Here’s the procedure we followed:

  1. Shrink the LVM PV
    • “pvdisplay” showed the physical disk had 693.98 GB, so we just trimmed it down to an even 693GB.
    • use “pvresize” to shrink the PV
    • # pvresize  -v --setphysicalvolumesize 693G /dev/md1      Using physical volume(s) on command line
          Archiving volume group "datavg" metadata (seqno 42).
          /dev/md1: Pretending size is 1453326336 not 1455376384 sectors.
          Resizing physical volume /dev/md1 from 177658 to 177407 extents.
          Resizing volume "/dev/md1" to 1453325952 sectors.
          Updating physical volume "/dev/md1"
          Creating volume group backup "/etc/lvm/backup/datavg" (seqno 43).
          Physical volume "/dev/md1" changed
          1 physical volume(s) resized / 0 physical volume(s) not resized
  2. Shrink the md RAID1 device
    • If you do NOT do this and shrink the hard drive partitions beneath the md device … you loose your superblock!  Cool, eh?
    • Check the size of the existing md
    • # mdadm --verbose --detail /dev/md1
      /dev/md1:
              Version : 00.90.03
        Creation Time : Mon Sep 29 23:41:30 2008
           Raid Level : raid1
           Array Size : 727688192 (693.98 GiB 745.15 GB)
        Used Dev Size : 727688192 (693.98 GiB 745.15 GB)
         Raid Devices : 2
        Total Devices : 1
      Preferred Minor : 1
          Persistence : Superblock is persistent
      
          Update Time : Mon Dec 22 22:57:31 2008
                State : clean, degraded
       Active Devices : 1
      Working Devices : 1
       Failed Devices : 0
        Spare Devices : 0
      
                 UUID : d584a880:d77024a2:9ae023b4:27ec0db5
               Events : 0.5501090
      
          Number   Major   Minor   RaidDevice State
             0       8        3        0      active sync   /dev/sda3
             1       0        0        1      removed
    • Hey, what a coincidence … the Array Size is the same as the PV was! 🙂  Now, we need to calculate the new size.  The new size of the PV is 1453325952 sectors, which is 726662976 blocks (even *you* can divide by 2!!).
    • Shrink the md:
    • # mdadm --verbose --grow /dev/md1 --size=726662976
      # mdadm --verbose --detail /dev/md1
      /dev/md1:
         :
           Array Size : 726662976 (693.00 GiB 744.10 GB)
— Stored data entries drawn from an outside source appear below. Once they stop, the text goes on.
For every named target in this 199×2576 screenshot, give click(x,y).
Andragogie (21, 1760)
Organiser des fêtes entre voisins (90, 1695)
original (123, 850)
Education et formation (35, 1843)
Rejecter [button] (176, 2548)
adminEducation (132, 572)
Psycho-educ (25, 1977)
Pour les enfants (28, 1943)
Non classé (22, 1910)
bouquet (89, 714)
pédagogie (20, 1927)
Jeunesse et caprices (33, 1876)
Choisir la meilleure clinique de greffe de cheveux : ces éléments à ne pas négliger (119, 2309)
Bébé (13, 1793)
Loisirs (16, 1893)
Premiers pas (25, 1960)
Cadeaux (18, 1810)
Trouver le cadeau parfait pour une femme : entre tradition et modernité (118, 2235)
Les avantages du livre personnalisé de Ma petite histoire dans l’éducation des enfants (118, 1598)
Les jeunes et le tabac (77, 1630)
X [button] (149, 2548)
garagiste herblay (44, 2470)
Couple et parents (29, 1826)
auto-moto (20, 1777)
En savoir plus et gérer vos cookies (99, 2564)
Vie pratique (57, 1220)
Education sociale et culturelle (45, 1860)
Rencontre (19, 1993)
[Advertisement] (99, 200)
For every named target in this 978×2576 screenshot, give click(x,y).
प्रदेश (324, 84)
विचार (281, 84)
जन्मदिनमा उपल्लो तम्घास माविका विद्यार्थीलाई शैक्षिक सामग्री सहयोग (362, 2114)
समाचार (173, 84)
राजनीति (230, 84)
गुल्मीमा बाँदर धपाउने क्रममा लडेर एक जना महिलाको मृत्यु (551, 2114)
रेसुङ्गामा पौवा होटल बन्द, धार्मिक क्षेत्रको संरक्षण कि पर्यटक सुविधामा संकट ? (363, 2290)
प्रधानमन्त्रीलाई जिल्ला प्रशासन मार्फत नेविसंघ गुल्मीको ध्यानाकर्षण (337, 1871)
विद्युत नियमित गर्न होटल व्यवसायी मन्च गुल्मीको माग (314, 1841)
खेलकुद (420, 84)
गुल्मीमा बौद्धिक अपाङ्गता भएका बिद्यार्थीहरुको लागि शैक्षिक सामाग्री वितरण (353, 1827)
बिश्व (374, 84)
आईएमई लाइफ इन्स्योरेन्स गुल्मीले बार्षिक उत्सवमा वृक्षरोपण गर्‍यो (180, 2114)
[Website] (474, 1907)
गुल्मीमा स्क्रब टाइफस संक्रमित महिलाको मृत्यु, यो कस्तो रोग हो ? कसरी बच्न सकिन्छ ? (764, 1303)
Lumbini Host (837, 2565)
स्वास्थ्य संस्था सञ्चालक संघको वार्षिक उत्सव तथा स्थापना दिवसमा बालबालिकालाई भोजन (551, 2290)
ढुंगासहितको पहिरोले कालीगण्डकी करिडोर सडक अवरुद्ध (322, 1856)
    • Woot! Getting closer!
  3. Now, technically, we should shrink the partition, too.  Here’s where I ran into a bit of trouble (ok, I’m too lazy to do the math).  “fdisk” on linux doesn’t seem to want to let you specify a size in blocks or sectors, so you have to keep shrinking the ending cylinder number until you get in the range of the new block size.  I’ll leave this as an exercise for the reader, and feel free to post a comment with the actual procedure.  🙂

    After these steps were completed, we were able to perform the raid1 re-sync successfully.